### [Exercise description]
Wherever "screenshot" occurs in the entries, copy the line that holds it.

(Saved entries)

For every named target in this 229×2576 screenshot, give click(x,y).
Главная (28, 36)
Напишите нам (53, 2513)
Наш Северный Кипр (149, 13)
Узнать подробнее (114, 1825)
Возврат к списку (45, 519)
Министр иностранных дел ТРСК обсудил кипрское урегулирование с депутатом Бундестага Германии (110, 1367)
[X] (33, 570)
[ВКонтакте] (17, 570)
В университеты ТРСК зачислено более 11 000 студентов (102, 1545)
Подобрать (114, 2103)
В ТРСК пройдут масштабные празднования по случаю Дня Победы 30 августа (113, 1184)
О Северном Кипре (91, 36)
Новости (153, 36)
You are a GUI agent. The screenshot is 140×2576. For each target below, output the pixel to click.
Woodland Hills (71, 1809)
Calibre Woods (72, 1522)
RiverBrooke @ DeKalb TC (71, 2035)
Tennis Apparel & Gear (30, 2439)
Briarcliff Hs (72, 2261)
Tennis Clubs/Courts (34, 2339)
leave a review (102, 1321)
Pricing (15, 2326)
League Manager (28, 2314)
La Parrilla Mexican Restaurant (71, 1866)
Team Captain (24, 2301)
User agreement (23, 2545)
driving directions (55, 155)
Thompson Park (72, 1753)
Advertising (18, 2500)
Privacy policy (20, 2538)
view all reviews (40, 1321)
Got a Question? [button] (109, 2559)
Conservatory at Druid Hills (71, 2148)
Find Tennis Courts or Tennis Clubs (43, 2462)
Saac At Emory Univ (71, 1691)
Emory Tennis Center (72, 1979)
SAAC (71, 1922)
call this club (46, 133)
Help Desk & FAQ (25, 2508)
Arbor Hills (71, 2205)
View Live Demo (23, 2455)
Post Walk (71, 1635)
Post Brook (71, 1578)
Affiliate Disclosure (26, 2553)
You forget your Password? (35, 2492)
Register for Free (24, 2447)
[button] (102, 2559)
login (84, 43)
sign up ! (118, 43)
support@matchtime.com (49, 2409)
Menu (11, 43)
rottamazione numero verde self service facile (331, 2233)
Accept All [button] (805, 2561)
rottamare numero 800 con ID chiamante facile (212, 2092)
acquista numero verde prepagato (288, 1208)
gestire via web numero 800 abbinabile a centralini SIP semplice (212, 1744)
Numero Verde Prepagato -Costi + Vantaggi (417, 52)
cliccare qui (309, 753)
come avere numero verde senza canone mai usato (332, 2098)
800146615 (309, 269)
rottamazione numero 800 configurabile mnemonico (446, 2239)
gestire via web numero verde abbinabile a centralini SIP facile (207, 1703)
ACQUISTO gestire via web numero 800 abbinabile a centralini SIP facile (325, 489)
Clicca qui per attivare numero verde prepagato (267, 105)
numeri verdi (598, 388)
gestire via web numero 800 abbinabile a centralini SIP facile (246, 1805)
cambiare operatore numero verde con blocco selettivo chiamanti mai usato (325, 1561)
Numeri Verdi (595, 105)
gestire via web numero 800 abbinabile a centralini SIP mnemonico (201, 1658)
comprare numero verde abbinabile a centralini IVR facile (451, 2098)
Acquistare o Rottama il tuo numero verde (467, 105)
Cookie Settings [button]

### [Reply]
For every named target in this 229×2576 screenshot, give click(x,y).
You are a GUI agent. The screenshot is 140×2576. For each target below, output the pixel to click.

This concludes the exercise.